- When President Donald Trump threatened to put tariffs on Mexico, the bond market took it as a sign trade wars could become more random and long lasting.
- Wall Street quickly adjusted its outlook on Fed interest rate policy, and now expects two cuts this year as the economy slows down.
- Interest rates have fallen rapidly, to the point where many in the market believe the benchmark 10-year Treasury yield, which impacts mortgage rates, could fall below 2%.
The bond market is digging in for a long period of low interest rates, and just how low they go could be up to President Donald Trump.

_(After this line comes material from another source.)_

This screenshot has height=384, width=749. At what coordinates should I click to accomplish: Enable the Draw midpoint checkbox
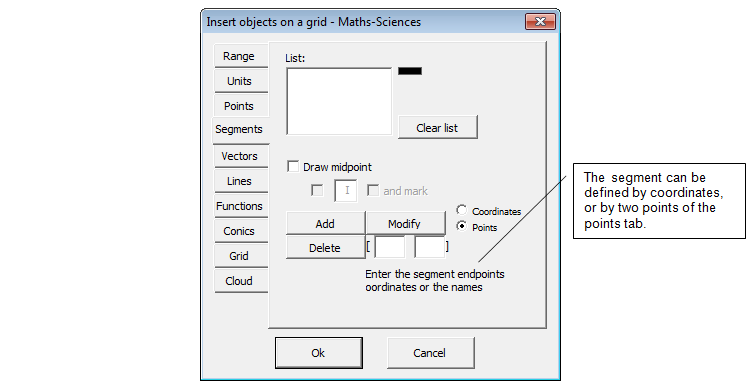(x=293, y=167)
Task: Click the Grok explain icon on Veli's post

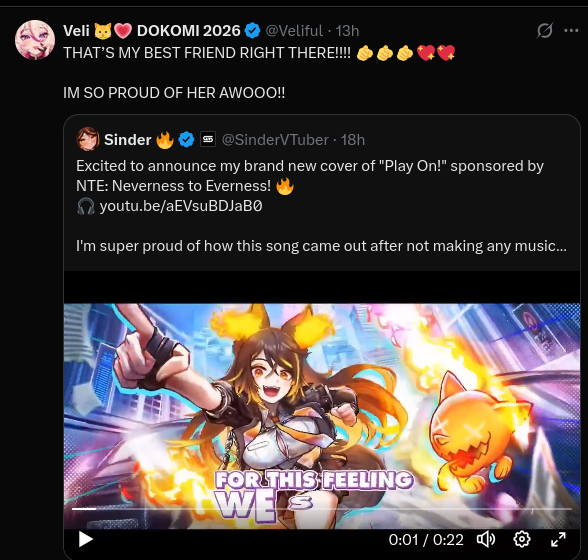Action: tap(544, 31)
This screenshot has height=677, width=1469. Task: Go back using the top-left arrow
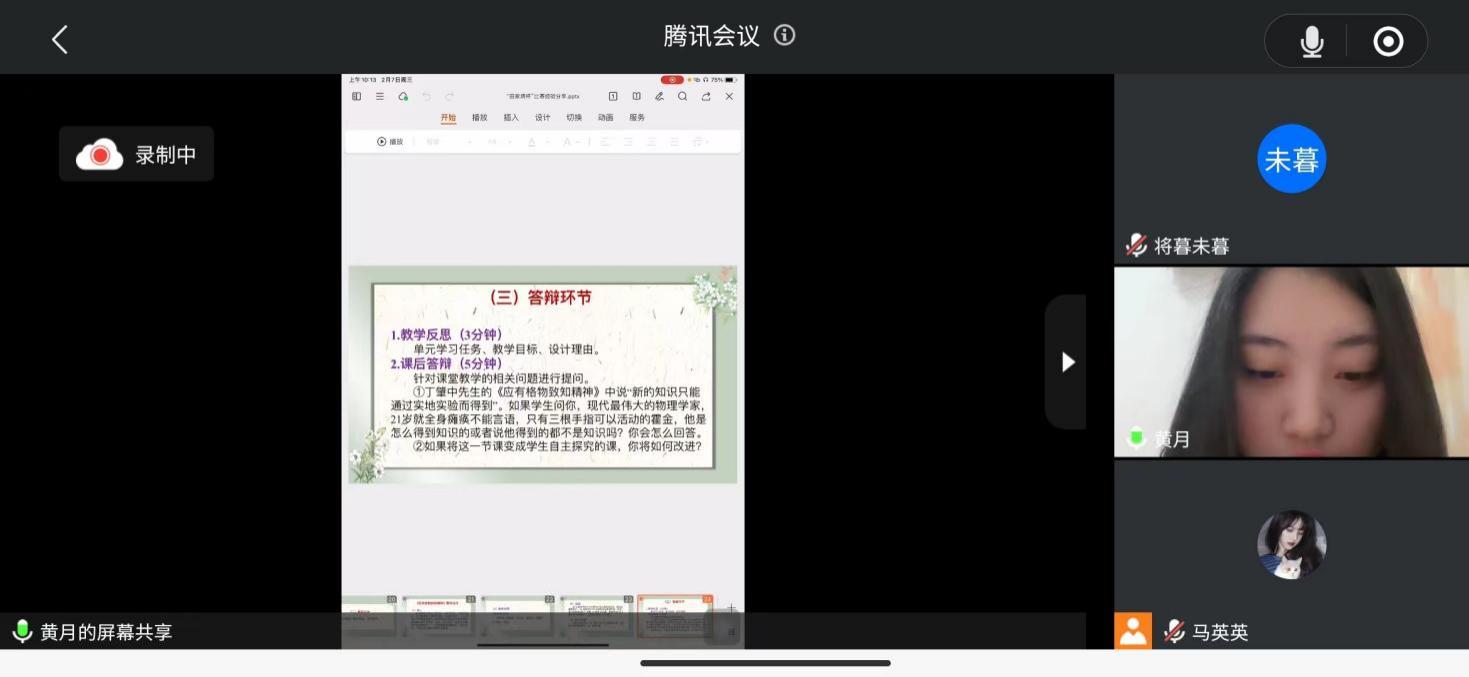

The president, who had been pushing for Fed rate cuts, may get his wish, after his threat of Mexican tariffs prompted a number of Wall Street economists to now forecast two Fed interest rate cuts this year, after not expecting any before last Thursday. The economists point to slowing economic data, reduced business spending and uncertainty around the impact of tariffs on the economy.
Treasury yields have been falling over the past month, as investors worried that the trade war between the U.S. and China could be extended and more economically damaging. But it was Trump's threat to put tariffs on all Mexican exports unless its government cracks down on immigrants that abruptly changed Wall Street's view on interest rates and the Fed last Thursday.

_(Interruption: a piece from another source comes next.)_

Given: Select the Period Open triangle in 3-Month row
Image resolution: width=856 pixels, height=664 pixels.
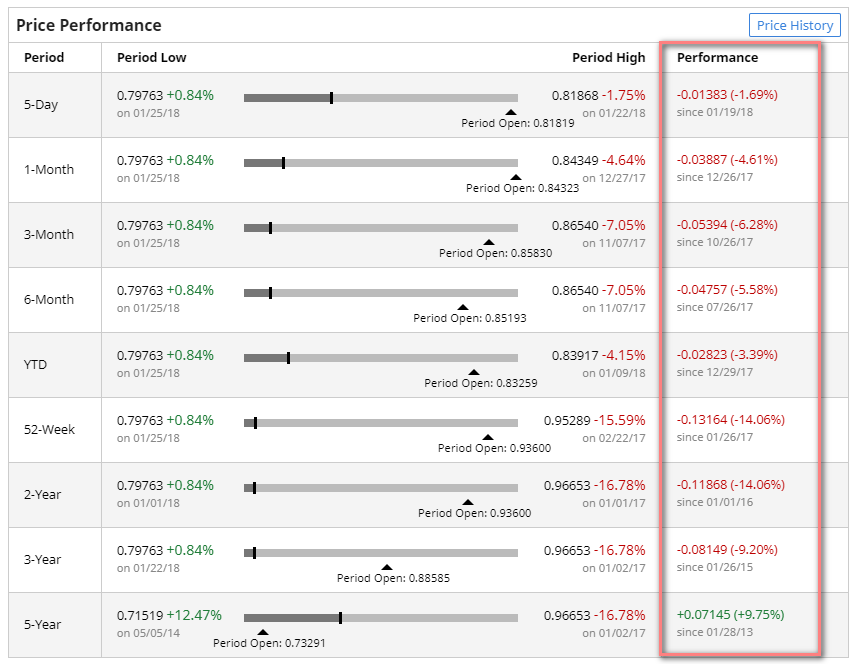Looking at the screenshot, I should [489, 242].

"The assumption that cooler heads would prevail has been pushed aside...It may be the case that is still the outcome but it really sounds like the president is quite willing to move forward with higher tariffs," said Mark Cabana, head of U.S. short rate strategy at Bank of America Merrill Lynch. "He doesn't see it as a bad outcome or at least not as bad an outcome, as the rate market does."
Bond pros say the widely-watched 10-year yield could easily dip to 2% or below, after it touched 2.06% Monday, and J.P. Morgan Chase strategists say their target is now 1.75% for year end. That forecast came as a number of Wall Street firms, including J.P. Morgan and Barclays switched their view to two Fed rate cuts this year, from none previously.

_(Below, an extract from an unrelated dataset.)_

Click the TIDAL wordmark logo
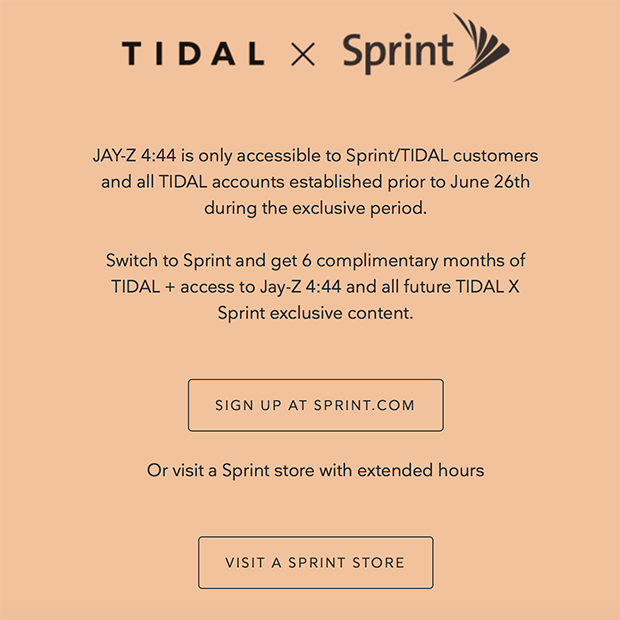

For context, the 10-year yield was at 2.55% at the beginning of May, and at the beginning of the year, many strategists believed the Fed would be raising interest rates this year, and the 10-year would be above 3%. Yields move opposite price, and the 10-year yield is broadly watched because it is associated with lending rates, particularly home mortgages.
Jim Caron, portfolio manager at Morgan Stanley Investment Management, said he sees the 10-year falling below 2% on heightened uncertainty, but not way below, since he is also not anticipating a recession. But he, like others, says the bond market is now reflecting a much slower growth environment than some forecasts might reflect.
"1.85/1.90 to me is within the realm of reasonableness. There's no magic numbers here. It's really a question of if you downgrade growth, downgrade inflation expectations, your Fed expectations and risk premia. All of that is pointed down for high quality fixed income, so prices are going up," he said.
Strategists said the fact that the Mexican tariffs are not tied to trade issues makes them even more random, and risky.
"It shows that he sees this as a tool that can be used for broader policy purposes, and you can have a trade agreement in place, and he will still feel like it's appropriate to make a one off adjustment to tariff policy. And he's relatively unchecked on the grounds he's using these tariffs," said Cabana. Strategists have said the three way trade deal between the U.S., Canada and Mexico could now be at even more risk of never reaching approval.
Caron said the Mexican tariffs injected a level of uncertainty into the market that will be difficult to repair, even if the tariffs are never acted on. "The bottom line is all of this makes it difficult to be an investor because I am now looking at extraneous items, outside the market. To make an informed economic decision, which is making it very difficult..[and] why you become more defensive. You raise more cash and you basically start to become more defensive," Caron said.
Mohamed El-Erian, Allianz chief economic advisor, said on CNBC that bond market volatility is higher than that of the stock market. He said that's because the market is looking forward to a period of unusual uncertainty.
"I think it means an economic outlook that is more vulnerable, I think it means market technicals that are more fragile, and it involves a higher risk of a spill back from disrupted markets to the economy. It's a different outlook than it was last week, and let's see whether we can get back to where we were before," said El-Erian.
Michael Schumacher, director strategy at Wells Fargo, said market pros are now watching Fed speakers for guidance. Fed Chair Jerome Powell speaks Tuesday, and Fed Vice Chair Richard Clarida will appear on CNBC.
St. Louis Fed President James Bullard said on Monday that a rate cut could be "warranted soon," knocking yields slightly lower.
"The bond market has gotten a lot more nervous in the last week, pricing 57 basis points of easing this year," said Schumacher, referring to fed funds futures. The Fed meets June 18 but is not expected to take action.
"You get to the end of July, and there aren't that many meetings left. They better get moving quickly if they're going to justify that market call," he said, adding he does not expect a rate cut. Schumacher also does not expect the 10-year to go below 2%.
"It seems the bond market has gotten more nervous relative to stocks in the last week...If Trump does ride to the rescue of the stock market, and stocks go up 3 or 4% quickly, that would be about 10 to 15 basis points in the 10-year yield," he said. "That could happen at any time. He's an unpredictable guy."